A lot has been said on "View" and I know I'm a few weeks late to the bandwagon, but I have quite a few things to say about it. What is "View" anyway? A lot of things, apparently.
It's a very simplistic way to put it, sure. But one of the most important things I learned as a liberal arts major is that art is never fully objective—what you feel about a song is just as valid as what you think of it. And what do I feel about "View"? It's a pretty song. "View" is calm, the build-ups aren't earth-shaking, the melody soothing. I like it though, because it's consistent—it's not as if the "calmness" is laziness on the part of the production or the arrangement. There is urgency to the arrangement, but even that you can sit back and savor. The verses are piercing in their sparsity with, at one point, a single synth loop (I talked about the merits sparsity in my "Rising Sun" review last year), but that's what allows you to hear everything that's happening.
What sort of re-opened my interest in "View," was a series of tweets from Shweta of Splash of Inspiration talking about how people are dubbing "View" as "UK garage" and "future house" and "deep house." And I disagree with all labels. Why? Because we cannot label songs without considering that the labels we're using, and the songs they are used on, emerge from specific contexts for specific purposes. If we base it on "objective musical elements" (which is fallacious), sure we can get technical. We can talk chord progressions and whatnot, but we have to remember that the technical aspects of a song are also affected by their context.

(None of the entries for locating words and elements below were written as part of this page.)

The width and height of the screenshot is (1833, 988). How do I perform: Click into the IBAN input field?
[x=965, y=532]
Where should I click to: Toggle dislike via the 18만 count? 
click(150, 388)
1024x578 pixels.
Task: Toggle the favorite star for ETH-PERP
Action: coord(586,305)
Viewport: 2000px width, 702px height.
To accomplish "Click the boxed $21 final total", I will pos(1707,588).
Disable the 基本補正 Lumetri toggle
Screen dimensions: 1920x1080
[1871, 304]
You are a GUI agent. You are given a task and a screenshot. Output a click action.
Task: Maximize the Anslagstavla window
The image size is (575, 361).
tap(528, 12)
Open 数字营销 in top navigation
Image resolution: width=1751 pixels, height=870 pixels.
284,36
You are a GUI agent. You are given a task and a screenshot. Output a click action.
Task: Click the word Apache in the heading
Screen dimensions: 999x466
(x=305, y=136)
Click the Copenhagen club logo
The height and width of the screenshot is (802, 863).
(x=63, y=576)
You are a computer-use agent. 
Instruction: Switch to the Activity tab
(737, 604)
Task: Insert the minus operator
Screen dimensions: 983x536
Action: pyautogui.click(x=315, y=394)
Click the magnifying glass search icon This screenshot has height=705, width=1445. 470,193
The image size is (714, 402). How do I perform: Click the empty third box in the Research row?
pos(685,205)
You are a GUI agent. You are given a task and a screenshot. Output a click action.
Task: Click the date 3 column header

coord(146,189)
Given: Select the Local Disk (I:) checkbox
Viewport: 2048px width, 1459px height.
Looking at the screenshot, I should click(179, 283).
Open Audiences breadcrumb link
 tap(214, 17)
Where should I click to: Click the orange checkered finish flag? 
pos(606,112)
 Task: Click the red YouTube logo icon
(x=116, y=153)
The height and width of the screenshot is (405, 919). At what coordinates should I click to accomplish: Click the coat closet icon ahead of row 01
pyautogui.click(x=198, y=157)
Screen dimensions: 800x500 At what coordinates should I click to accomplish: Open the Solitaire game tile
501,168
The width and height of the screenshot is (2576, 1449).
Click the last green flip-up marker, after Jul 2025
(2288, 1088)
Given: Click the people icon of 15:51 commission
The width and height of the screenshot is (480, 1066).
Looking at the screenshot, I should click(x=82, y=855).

Take UK garage for example—it began in the UK during the 90s and it's basically EDM with more R&B elements. The reason for its name is, well, because it's UK garage—the genre emerged as a response to Jungle (another kind of dance music) when, in the UK, it no longer catered to female dancers. Does "View" sound like UK garage? Yes, to a certain extent I see where these people are coming from when they make the connection. The percussion-based rhythm, and the short, repetitive melodic lines (of the chorus), the mid-range tempo, as well as the choice of synths make it sound like UK garage. But is "View" UK garage? No, it's K-Pop. Is there anything bad about that? Of course not. Because "View" emerged from its own specific context—SHINee's musical identity as a trend-based group, K-Pop's attempt at gradually diversifying its sound, the fact that it's still a pop song and therefore needs a structured melody. A K-Pop song like "View" is made to be watched and bought by an audience, UK garage is produced to be danced to at clubs. While the two can switch roles, their primary functions and contexts are completely different.
They’ve always been the “contemporary band”—stylish, slick material. SHINee may have matured in terms of musical depth and aesthetics, but they still have that youthful stylishness to their sound. Which is one of the reasons why, for the longest time, I couldn't register the fact that they've actually been around for longer than at least half of K-Pop at the moment. As someone who caught "A.MI.GO.," SHINee are the teenagers of K-Pop—it only hit me that they're actually a senior group already when they started closing music shows and Gayo Daejuns.
But even so, as far as the music is concerned their progression has been one of the smoothest. Listen to "Replay" and "View" and they'll be worlds apart, but if you witnessed the transition it's hard to reconcile. Because SHINee have changed with the times, and "View" is proof of that. While the video is a bit too pretentious, the song alone is very current, probably even more current than EXO singles. "View" is a SHINee track—this is what's trendy now, so this is what SHINee will do, and they do it well.